_WHAT IS BEING ASKED_
Give the data a second time, exactly and in full.
########################################
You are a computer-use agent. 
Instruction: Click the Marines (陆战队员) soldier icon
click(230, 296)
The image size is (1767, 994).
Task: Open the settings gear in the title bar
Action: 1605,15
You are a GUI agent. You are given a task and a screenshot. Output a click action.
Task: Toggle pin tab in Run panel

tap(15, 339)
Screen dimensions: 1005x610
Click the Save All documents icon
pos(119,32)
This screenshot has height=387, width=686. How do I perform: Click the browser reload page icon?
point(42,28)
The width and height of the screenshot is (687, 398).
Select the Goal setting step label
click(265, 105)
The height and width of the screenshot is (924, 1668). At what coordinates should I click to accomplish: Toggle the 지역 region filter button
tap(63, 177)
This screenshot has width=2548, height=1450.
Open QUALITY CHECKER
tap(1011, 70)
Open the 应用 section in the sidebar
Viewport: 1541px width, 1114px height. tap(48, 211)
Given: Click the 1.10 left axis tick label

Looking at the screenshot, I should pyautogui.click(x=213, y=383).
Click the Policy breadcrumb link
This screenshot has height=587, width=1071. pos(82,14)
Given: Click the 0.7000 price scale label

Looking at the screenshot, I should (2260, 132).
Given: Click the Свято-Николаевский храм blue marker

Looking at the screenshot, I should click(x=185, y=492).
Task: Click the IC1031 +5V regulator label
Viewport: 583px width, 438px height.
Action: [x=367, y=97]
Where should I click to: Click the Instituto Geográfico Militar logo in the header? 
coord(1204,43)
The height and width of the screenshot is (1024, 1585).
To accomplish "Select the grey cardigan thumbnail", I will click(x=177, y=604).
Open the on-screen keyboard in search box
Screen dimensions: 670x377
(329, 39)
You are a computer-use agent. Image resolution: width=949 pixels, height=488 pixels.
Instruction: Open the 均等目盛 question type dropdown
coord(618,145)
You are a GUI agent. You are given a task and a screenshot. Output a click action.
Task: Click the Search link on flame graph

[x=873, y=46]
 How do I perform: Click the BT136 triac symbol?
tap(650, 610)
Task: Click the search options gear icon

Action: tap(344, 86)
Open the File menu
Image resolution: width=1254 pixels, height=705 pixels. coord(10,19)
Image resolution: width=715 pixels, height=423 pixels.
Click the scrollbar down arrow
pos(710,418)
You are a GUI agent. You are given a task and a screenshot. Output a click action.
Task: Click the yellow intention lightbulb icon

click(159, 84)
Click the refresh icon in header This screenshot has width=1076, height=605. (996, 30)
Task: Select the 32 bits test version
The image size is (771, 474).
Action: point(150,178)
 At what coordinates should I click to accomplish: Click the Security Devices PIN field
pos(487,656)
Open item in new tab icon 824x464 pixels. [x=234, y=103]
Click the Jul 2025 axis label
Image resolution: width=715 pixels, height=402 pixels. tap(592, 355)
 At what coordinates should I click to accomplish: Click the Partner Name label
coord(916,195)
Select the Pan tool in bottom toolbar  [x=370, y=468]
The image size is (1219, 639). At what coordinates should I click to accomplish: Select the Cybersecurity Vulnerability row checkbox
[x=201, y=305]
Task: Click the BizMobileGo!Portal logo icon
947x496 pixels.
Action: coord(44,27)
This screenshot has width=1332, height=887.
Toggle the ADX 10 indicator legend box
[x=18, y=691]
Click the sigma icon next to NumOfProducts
########################################
_ANSWER BOX_
You are a computer-use agent. 
Instruction: Click the Marines (陆战队员) soldier icon
click(230, 296)
The image size is (1767, 994).
Task: Open the settings gear in the title bar
Action: 1605,15
You are a GUI agent. You are given a task and a screenshot. Output a click action.
Task: Toggle pin tab in Run panel

tap(15, 339)
Screen dimensions: 1005x610
Click the Save All documents icon
pos(119,32)
This screenshot has height=387, width=686. How do I perform: Click the browser reload page icon?
point(42,28)
The width and height of the screenshot is (687, 398).
Select the Goal setting step label
click(265, 105)
The height and width of the screenshot is (924, 1668). At what coordinates should I click to accomplish: Toggle the 지역 region filter button
tap(63, 177)
This screenshot has width=2548, height=1450.
Open QUALITY CHECKER
tap(1011, 70)
Open the 应用 section in the sidebar
Viewport: 1541px width, 1114px height. tap(48, 211)
Given: Click the 1.10 left axis tick label

Looking at the screenshot, I should pyautogui.click(x=213, y=383).
Click the Policy breadcrumb link
This screenshot has height=587, width=1071. pos(82,14)
Given: Click the 0.7000 price scale label

Looking at the screenshot, I should (2260, 132).
Given: Click the Свято-Николаевский храм blue marker

Looking at the screenshot, I should click(x=185, y=492).
Task: Click the IC1031 +5V regulator label
Viewport: 583px width, 438px height.
Action: [x=367, y=97]
Where should I click to: Click the Instituto Geográfico Militar logo in the header? 
coord(1204,43)
The height and width of the screenshot is (1024, 1585).
To accomplish "Select the grey cardigan thumbnail", I will click(x=177, y=604).
Open the on-screen keyboard in search box
Screen dimensions: 670x377
(329, 39)
You are a computer-use agent. Image resolution: width=949 pixels, height=488 pixels.
Instruction: Open the 均等目盛 question type dropdown
coord(618,145)
You are a GUI agent. You are given a task and a screenshot. Output a click action.
Task: Click the Search link on flame graph

[x=873, y=46]
 How do I perform: Click the BT136 triac symbol?
tap(650, 610)
Task: Click the search options gear icon

Action: tap(344, 86)
Open the File menu
Image resolution: width=1254 pixels, height=705 pixels. coord(10,19)
Image resolution: width=715 pixels, height=423 pixels.
Click the scrollbar down arrow
pos(710,418)
You are a GUI agent. You are given a task and a screenshot. Output a click action.
Task: Click the yellow intention lightbulb icon

click(159, 84)
Click the refresh icon in header This screenshot has width=1076, height=605. (996, 30)
Task: Select the 32 bits test version
The image size is (771, 474).
Action: point(150,178)
 At what coordinates should I click to accomplish: Click the Security Devices PIN field
pos(487,656)
Open item in new tab icon 824x464 pixels. [x=234, y=103]
Click the Jul 2025 axis label
Image resolution: width=715 pixels, height=402 pixels. tap(592, 355)
 At what coordinates should I click to accomplish: Click the Partner Name label
coord(916,195)
Select the Pan tool in bottom toolbar  [x=370, y=468]
The image size is (1219, 639). At what coordinates should I click to accomplish: Select the Cybersecurity Vulnerability row checkbox
[x=201, y=305]
Task: Click the BizMobileGo!Portal logo icon
947x496 pixels.
Action: coord(44,27)
This screenshot has width=1332, height=887.
Toggle the ADX 10 indicator legend box
[x=18, y=691]
Click the sigma icon next to NumOfProducts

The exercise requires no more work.